It depends on the facility and who is processing the mail that day, which is not the most satisfying answer but it is the honest one.
Most facilities use the inmate ID number to match incoming mail to the correct person, particularly at larger institutions where multiple inmates may share similar names. Without that number, the mailroom has to rely solely on the full legal name to make the match. At smaller facilities with manageable populations, that works fine. At larger prisons with hundreds or thousands of inmates, a missing ID number increases the chance that mail gets held, returned, or misdelivered.
The safest practice is always to include the full legal name exactly as it appears in the facility's system along with the inmate ID number on every piece of mail. That combination removes any ambiguity on the mailroom end and gives your letter and photos the best chance of arriving without delay.
If you have already sent something through InmateAid without the ID number and it comes back, do not worry about it. InmateAid will fix the error and resend everything at no charge.

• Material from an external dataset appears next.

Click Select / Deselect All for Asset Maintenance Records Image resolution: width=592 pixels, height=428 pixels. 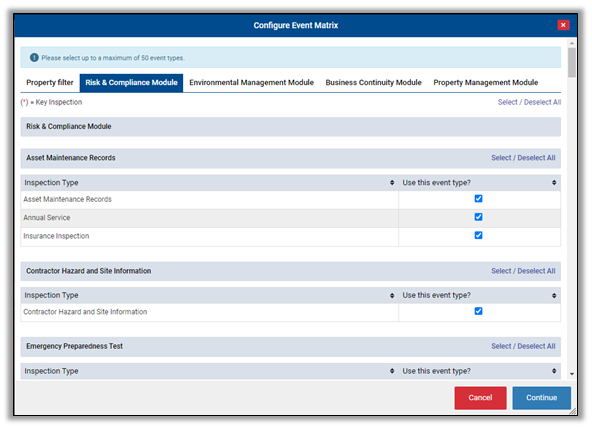pos(523,158)
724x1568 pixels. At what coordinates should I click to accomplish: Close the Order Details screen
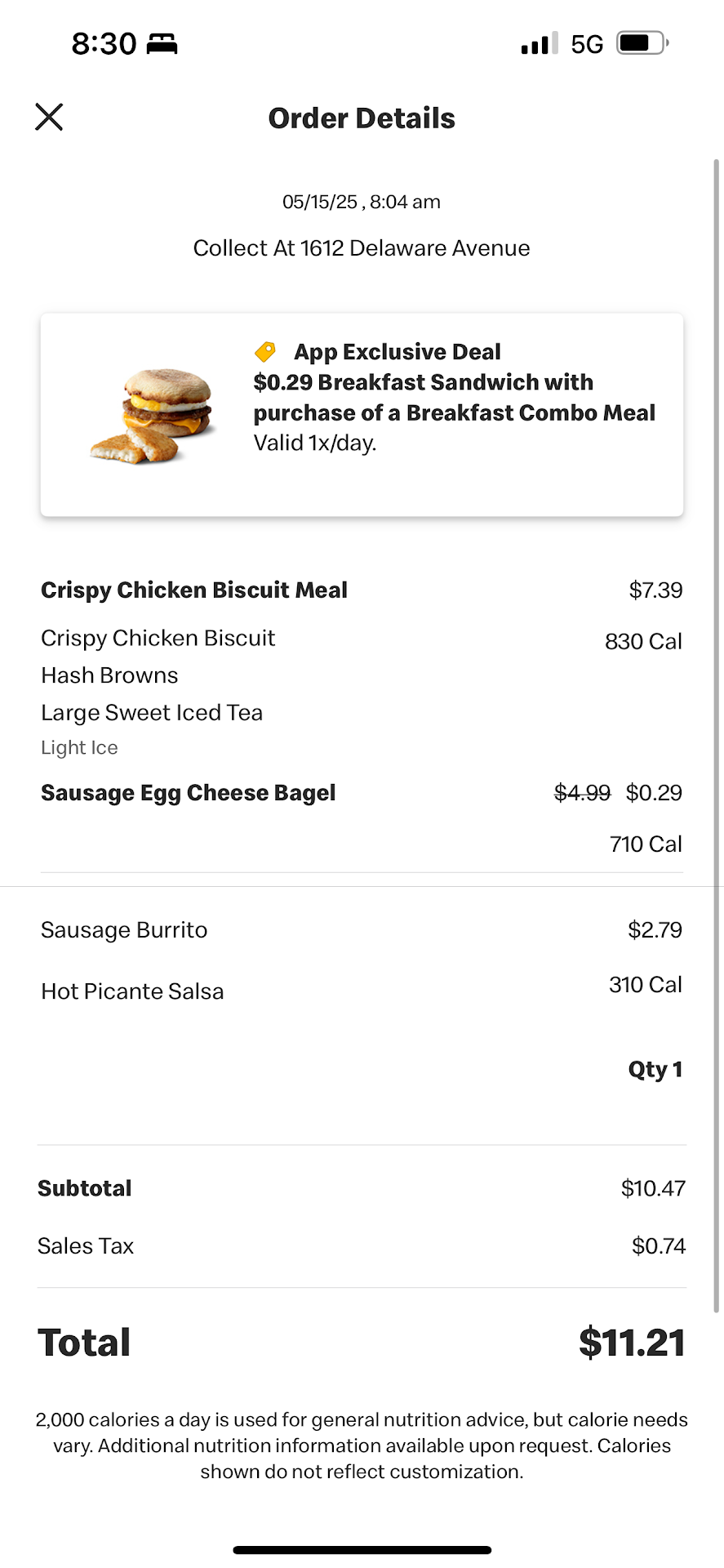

Just email aid@inmateaid.com, let the team know what happened, and provide the correct ID number so the resend goes out with complete information.
Going forward, take a moment to confirm your inmate's ID number before placing any order. It is typically found on any court documents, facility correspondence, or through the relevant inmate locator database for the system he is in. Adding it to your InmateAid account profile now means you will not have to look it up each time.